Frei Vicente do Salvador (1564-1635), em sua obra História do Brasil: 1500-1627, fez ampla descrição da vegetação brasileira. Conservando algumas vezes o seu nome indígena e rebatizando outras em português, indicava o uso de algumas plantas destacando, por exemplo, o poder terapêutico e cicatrizante da cabriúva (Myrocarpus frondosus Allemão, da família das leguminosas, subfam. Papilionoídea), e das folhas da jurubeba (Solanum paniculatum L.).

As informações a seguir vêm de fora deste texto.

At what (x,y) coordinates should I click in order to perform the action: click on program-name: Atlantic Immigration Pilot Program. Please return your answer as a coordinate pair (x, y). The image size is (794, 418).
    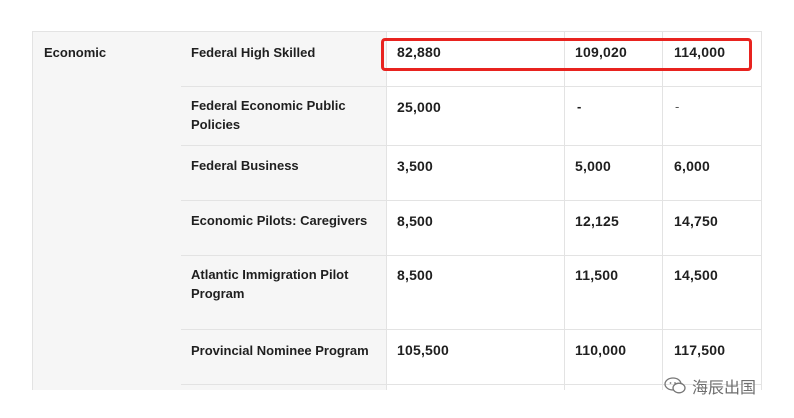
    Looking at the image, I should click on (270, 284).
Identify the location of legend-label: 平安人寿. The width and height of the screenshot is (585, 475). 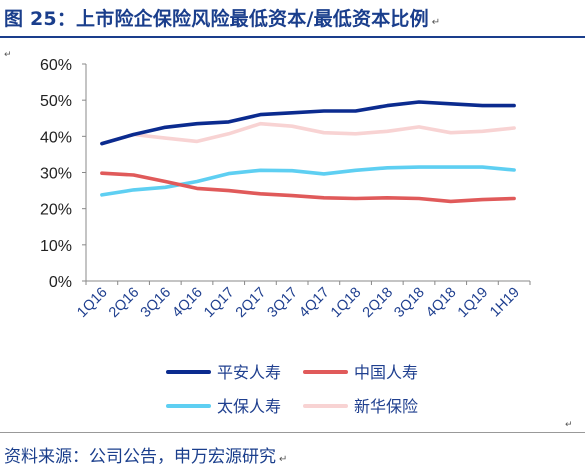
(249, 372).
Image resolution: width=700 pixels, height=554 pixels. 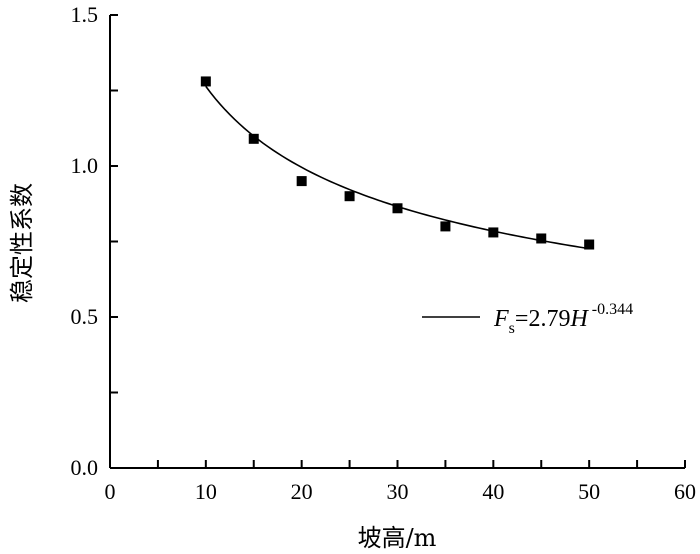 What do you see at coordinates (501, 319) in the screenshot?
I see `legend-fs: F` at bounding box center [501, 319].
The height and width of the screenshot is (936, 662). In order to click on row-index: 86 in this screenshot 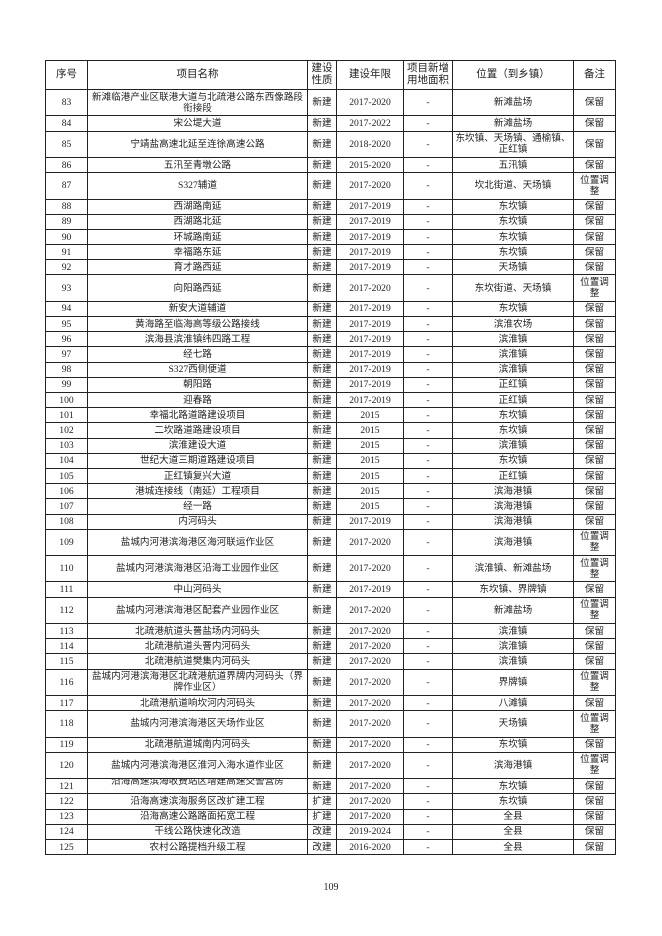, I will do `click(66, 165)`.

Mencionava ainda, entre outras, a erva fedegosa (feiticeira - Cassia occidentalis L. e outras), a salsaparrilha (Smilax spp.), o andaz (Joannesia princeps Vell. e outras euforbiáceas), como úteis no combate a uma grande variedade de doenças.

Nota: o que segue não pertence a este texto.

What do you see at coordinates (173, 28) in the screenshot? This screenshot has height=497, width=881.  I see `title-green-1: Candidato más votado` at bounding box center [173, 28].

Entretanto, a planta medicinal que mais interessou os europeus foi, sem dúvida, a ipecacuanha (Psychotria emetica L.f., Chephaelis ipecacuanha [Brot.] A.Rich., e outras espécies) - palavra originária do tupi i-pe-kaa-guéne, que significa "planta de doente de estrada" - , usada como purgativo e antídoto para qualquer veneno. A indicação medicamentosa nativa é inerente à própria lenda transmitida por inúmeras gerações de índios aos seus descendentes, e exemplifica como uma atenta observação da natureza era capaz de fornecer informações imprescindíveis aos que cuidavam da saúde tribal. Contavam os anciães que a natureza emética da planta havia lhes sido ensinada pela irara, animal que tinha por hábito alimentar-se das raízes e folhas de ipecacuanha, sempre que tivesse bebido água malsã de um pântano, ou alguma água impura, Desse modo, tomaram para si a lição que o animal lhes dera, passando a fazer uso da benfazeja planta sempre que necessário.
Fonte: GURGEL, Cristina. Doenças e curas: o Brasil nos primeiros séculos. São Paulo: Contexto, pág. 61-64.